Единственным доказательством того, что он прибегал к силам, были видимые признаки его собственной высвобожденной магии, которые проявлялись в виде завитков дыма и тени под его тёмно-золотистой кожей. Наиме некоторое время наблюдала за их движением, успокоенная его хаотичностью, тем, как они сливались вместе и расходились порознь. Это было умиротворяюще, как бывает, когда смотришь на дым от разгорающегося костра. Безмятежно и завораживающе.
— Я совершенно счастлив сидеть так всю ночь, моя красавица, но ты можешь возобновить управление своей магией в любой момент, — сказал он, не двигаясь и не открывая глаз. — Она дьявольски темпераментна и хитра, как и её хозяйка.
Наиме слегка улыбнулась, хотя это казалось неправильным и неуместным. Грустная улыбка. Она мысленно потянулась и закрыла глаза, чтобы сосредоточиться. Она обвила их ментальными нитями, заменив щит его собственной магии, который он создал, чтобы сдержать её всплеск. Наиме заключила свою магию в оковы, которые казались гораздо более прочными, чем те, которых раньше не было даже при свечах.
Тело Макрама немного расслабилось, как будто он выпустил сдерживаемый вдох. Она открыла глаза и обнаружила, что он опустил голову. Его магия поглотила его глаза. Это была чернота, подобная тискам самой глубокой, беззвездной ночи.
Он поднес пальцы к её лицу и осторожно вытер всё ещё влажную щёку. Он повторил это действие и со второй щекой, и пока она наблюдала за ним, тень отступила от его глаз, обнажив кофейно-чёрные радужки, а завитки дыма исчезли из-под его кожи. Его глаза были полузакрыты, поэтому он казался сонным, когда убирал волосы с её лица и шеи. Прикосновение было нежным и успокаивающим, и Наиме задалась вопросом, не показалось ли ей, что в его глазах было обожание. Обожание к ней в её худшем проявлении, разбитой на части, как банка с закваской, разорванная своим содержимым, заплаканная и с красными глазами. И от неё пахло кофтой, которую её отец разбросал по всей её одежде.
— Ты должна рассказать мне, — сказал он.
Она чувствовала себя слишком хрупкой, чтобы говорить, слишком разбитой. Но Макрам олицетворял собой безопасность, для неё так было всегда — будто её дух или её магия почувствовали родственную душу ещё до того, как они по-настоящему узнали друг друга. И, по правде говоря, что ещё ей было терять?
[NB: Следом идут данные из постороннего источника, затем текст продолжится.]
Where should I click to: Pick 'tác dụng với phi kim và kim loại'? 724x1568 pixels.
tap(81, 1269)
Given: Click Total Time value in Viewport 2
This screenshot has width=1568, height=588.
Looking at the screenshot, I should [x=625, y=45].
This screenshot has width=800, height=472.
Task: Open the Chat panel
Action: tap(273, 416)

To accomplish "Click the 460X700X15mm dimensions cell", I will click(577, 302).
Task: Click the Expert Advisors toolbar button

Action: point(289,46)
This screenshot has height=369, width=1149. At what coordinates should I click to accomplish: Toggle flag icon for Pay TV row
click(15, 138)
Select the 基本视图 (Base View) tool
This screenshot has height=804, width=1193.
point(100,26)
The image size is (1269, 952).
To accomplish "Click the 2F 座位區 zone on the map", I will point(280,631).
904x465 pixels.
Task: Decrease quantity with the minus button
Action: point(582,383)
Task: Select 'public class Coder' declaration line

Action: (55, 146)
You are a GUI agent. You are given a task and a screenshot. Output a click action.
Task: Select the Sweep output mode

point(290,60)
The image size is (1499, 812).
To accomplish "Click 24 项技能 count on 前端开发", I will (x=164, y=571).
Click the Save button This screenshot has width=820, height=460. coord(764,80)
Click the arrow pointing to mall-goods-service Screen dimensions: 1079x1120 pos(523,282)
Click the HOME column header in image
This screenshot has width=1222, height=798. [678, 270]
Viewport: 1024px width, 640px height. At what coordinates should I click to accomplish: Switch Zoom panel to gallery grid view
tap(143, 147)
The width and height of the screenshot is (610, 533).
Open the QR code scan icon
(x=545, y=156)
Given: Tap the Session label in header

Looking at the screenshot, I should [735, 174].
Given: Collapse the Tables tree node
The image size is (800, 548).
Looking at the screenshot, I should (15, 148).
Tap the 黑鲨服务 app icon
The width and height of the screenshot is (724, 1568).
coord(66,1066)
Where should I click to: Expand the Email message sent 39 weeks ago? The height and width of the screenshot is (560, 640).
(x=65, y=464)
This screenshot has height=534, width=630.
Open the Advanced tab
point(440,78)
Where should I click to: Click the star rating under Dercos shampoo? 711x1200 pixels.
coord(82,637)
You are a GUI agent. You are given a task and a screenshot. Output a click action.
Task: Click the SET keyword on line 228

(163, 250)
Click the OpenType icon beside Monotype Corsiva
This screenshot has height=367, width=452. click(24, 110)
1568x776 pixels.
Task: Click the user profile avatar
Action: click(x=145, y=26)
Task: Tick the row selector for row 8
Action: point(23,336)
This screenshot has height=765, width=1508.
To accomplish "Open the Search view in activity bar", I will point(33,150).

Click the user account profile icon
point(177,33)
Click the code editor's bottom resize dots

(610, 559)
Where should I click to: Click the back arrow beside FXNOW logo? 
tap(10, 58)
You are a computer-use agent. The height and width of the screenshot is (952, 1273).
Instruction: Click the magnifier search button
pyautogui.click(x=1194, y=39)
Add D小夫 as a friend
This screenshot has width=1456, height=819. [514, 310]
— Отец швырнул в меня едой. Он сказал, что ненавидит её.
Макрам провел рукой от её щеки к задней части шеи, согревая и утешая без какого-либо домогательства. Наиме развела руки в стороны ровно настолько, чтобы дать себе возможность положить голову ему на плечо.
— Но он не испытывает к ней ненависти. Это его любимое блюдо. Когда он проводил время только со мной после смерти матери, мы только это и ели, — снова подступили слёзы. — Он меня не узнает. Он не помнит всего, что мы планировали, как сильно он мне нужен.
— Ты скучаешь по нему, но он тебе не нужен, — голос Макрама был нежным и тёплым, как будто не было ничего, что он предпочёл бы делать, чем сидеть с ней в пустом зале, обнимая её, пока она разваливалась на части.
— Я знаю, — сказала Наиме, не поднимая головы.